MADU lança curta metragem musical para ‘Monólogo’

Terceira faixa do álbum Dharma, lançado em 2020, é a primeira a ganhar performance audiovisual em universo onírico que passeia entre sonho e realidade

Corpo cansado, alma desperta...’

Assim começa ‘Monólogo’, terceira faixa do álbum Dharma, de Madu, lançado em 2020 pela Biscoito Fino, que agora chega ao audiovisual com grande elenco, direção e roteiro de Joana Antonaccio e fotografia de Luís Abramo. O lançamento foi no dia 08 de maio. (sábado), pela Biscoito Fino.

Monólogo tem letra de Paulo Sergio Valle, música de Sérgio Britto e Guilherme Gê. O clipe faz alusão ao universo onírico que nos embala na purificação diária do corpo, que enquanto repousa, preso no sono, desperta a alma numa viagem renovadora. A libertação possível para as mazelas da vida, a reconstrução e o renascimento, se dá através do sono que pode parecer assustador, uma viagem sem volta, mas é a única passagem para o renascimento, para o acordar e renascer, renovado. O sono seduz…

SOBRE DHARMA:

 Segundo álbum de Madu, apresenta 12 faixas com produção musical e arranjos de Guilherme Gê.

Tom Zé marca dupla presença no álbum. Além de ser parceiro de Elton Medeiros (1939 – 2019) no samba de breque ‘Tô’ (1976), regravado por Madu em dueto com Paulinho Moska, o artista baiano é autor – em parceria com Perna Fróes – e convidado da regravação de ‘Vai (menina amanhã de manhã)’, música lançada em 1972 e retrabalhada pelo artista quatro anos depois em registro para o álbum ‘Estudando o Samba (1976)’, do qual Madu pescou ‘Tô’.

Em Dharma, o cantor também revive ‘Deus me proteja (2008)’, de Chico César, em dueto com o cantor carioca Pedro Miranda. Luana Carvalho figura no disco como convidada na regravação de ‘A voz que não se cala (Rogê e Stephane San Juan, 2018)’.

SOBRE MADU:

‘Carioca’ nascido em Santa Catarina, vem de berço que o estimulou ao aperfeiçoamento na música desde a primeira infância. De formação musical ampla, experimentou aulas de violino ainda menino, instrumento que serviu de trampolim ao violão.

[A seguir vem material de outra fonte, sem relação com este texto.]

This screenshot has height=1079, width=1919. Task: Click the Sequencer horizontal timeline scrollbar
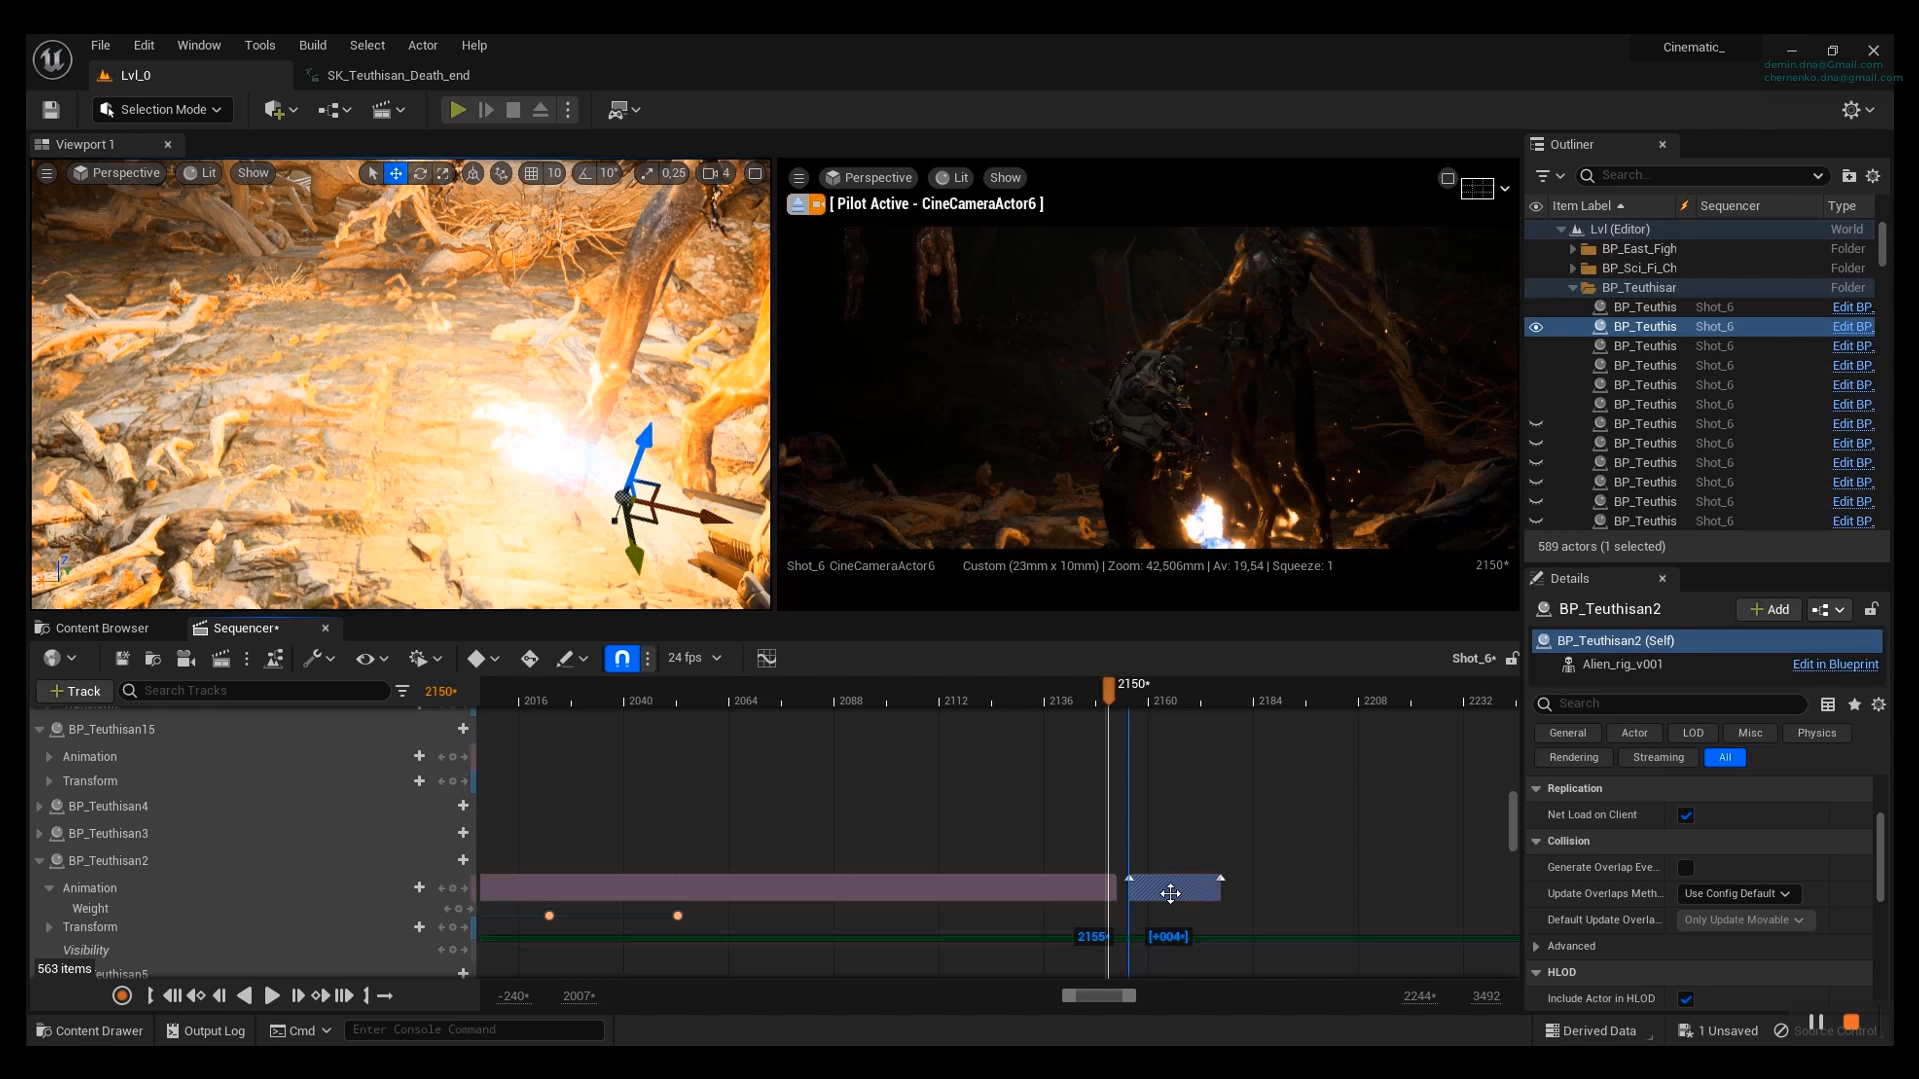(1098, 995)
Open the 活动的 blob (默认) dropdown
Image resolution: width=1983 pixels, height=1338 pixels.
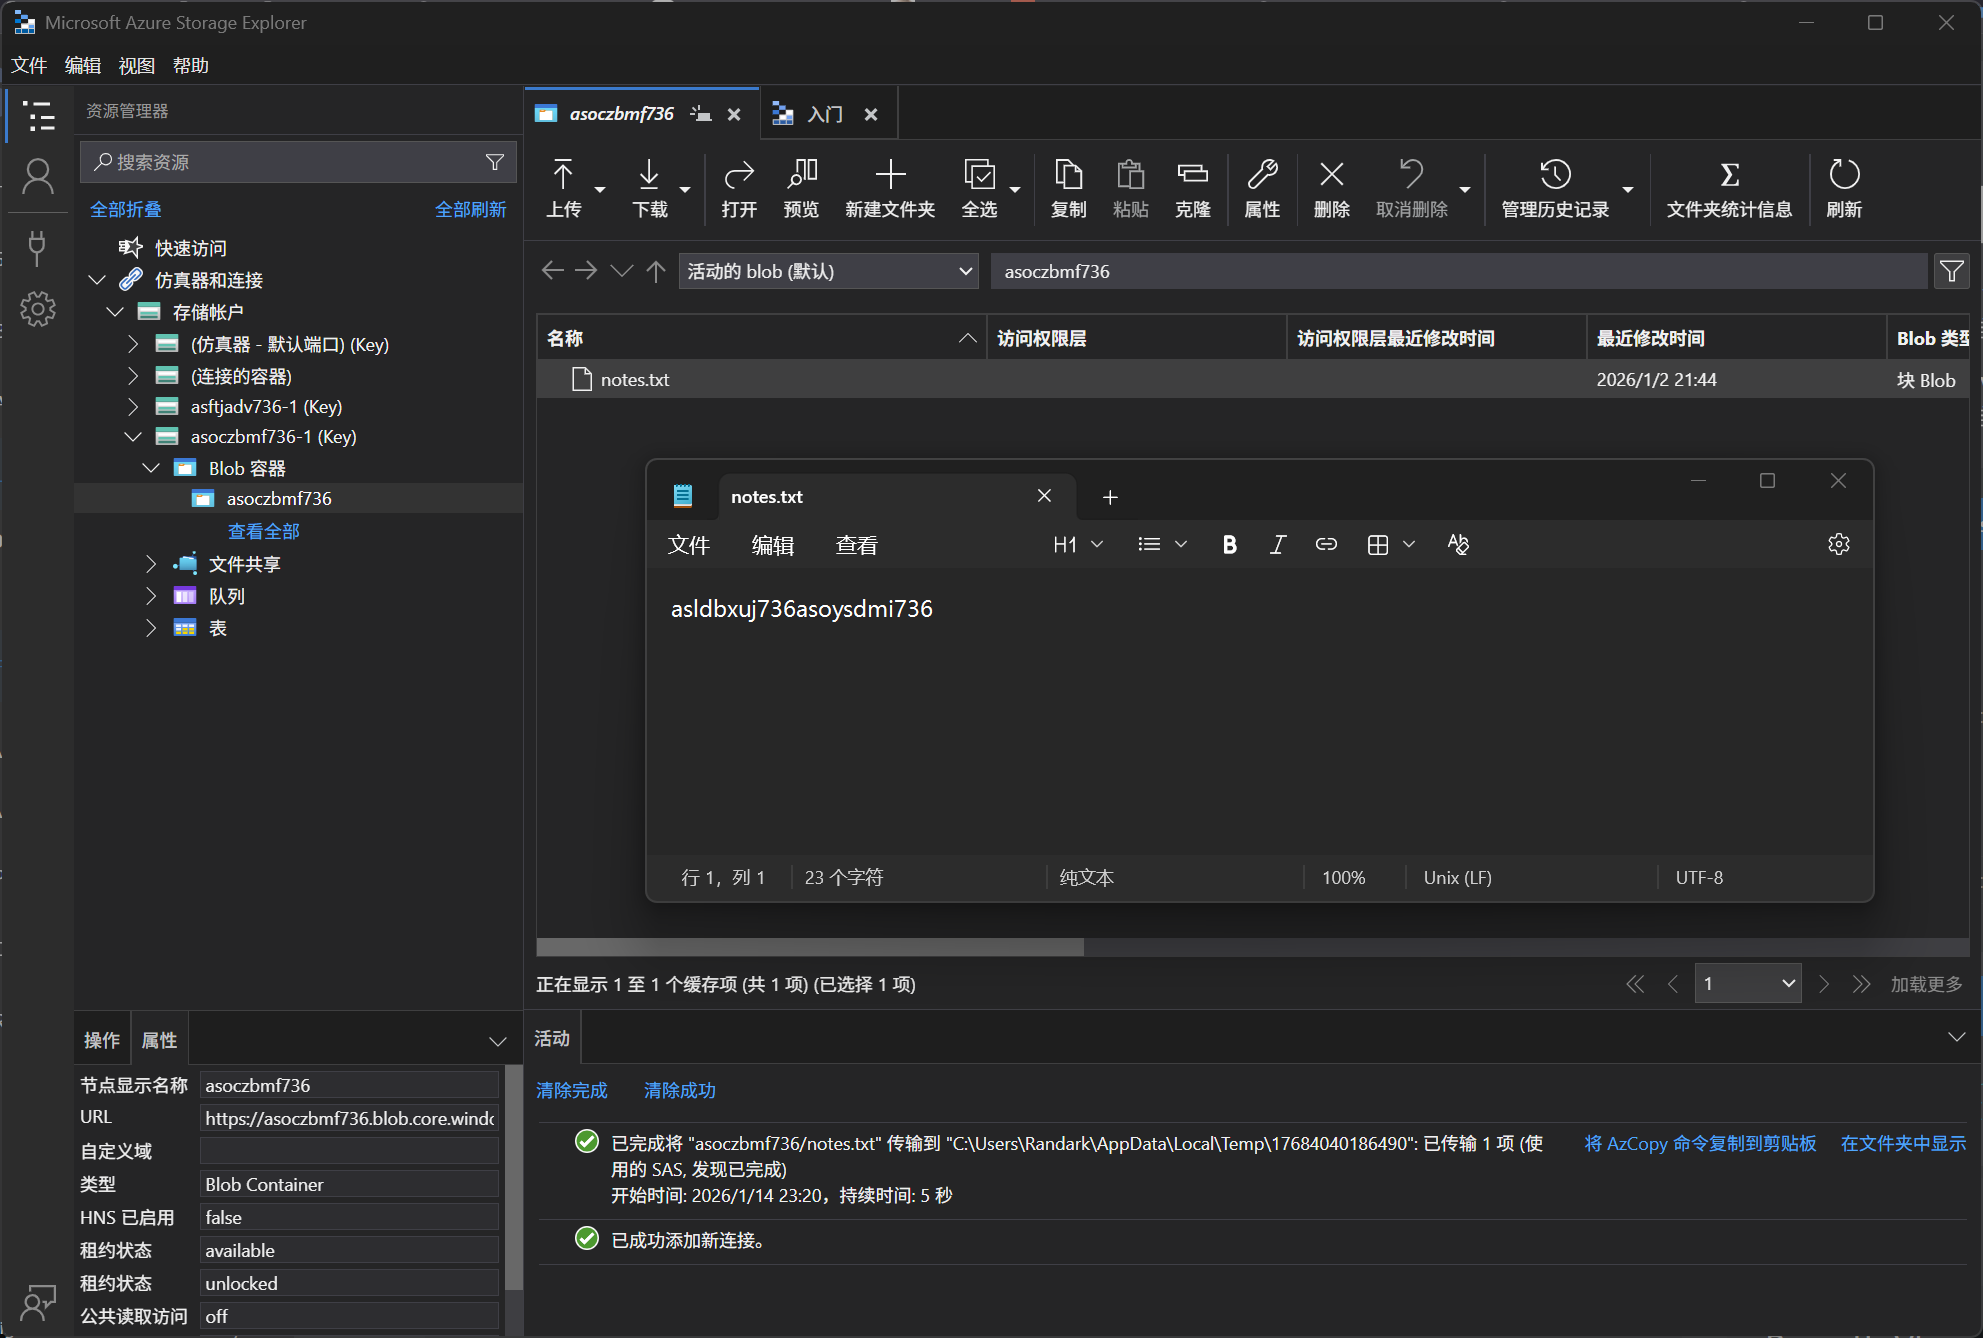click(x=828, y=271)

Mudou-se em definitivo para o Rio na adolescência, momento ideal para deixar aflorar a alma carioca que sempre o habitou. Cria do Baixo Gávea e do Posto 9, formou-se em Jornalismo e foi dono de uma rede de lojas de suco, da qual se desfez mais tarde, com a morte precoce do pai, quando sentiu inevitável a necessidade de dedicar-se integralmente ao grande prazer de sua vida: a música.  Desde então se auto intitula um ‘ladrão de canções’, pelo enorme prazer que tem em destrinchar e interpretar à sua maneira canções de grandes nomes da MPB, além de suas próprias composições, que passam por um longo processo de aperfeiçoamento.

Seu primeiro trabalho foi Madu (2018), onde reúne 12 faixas entre autorais e revisitas a Rogê, Marcelo D2, João Nogueira, João Bosco, Jorge Aragão Chico Sampa e Guilherme Gê, este último também responsável pela produção musical. No segundo álbum, Dharma (2020), também com 12 faixas, primorosas participações de Tom Zé, Pedro Miranda, Paulinho Moska e Luana Carvalho.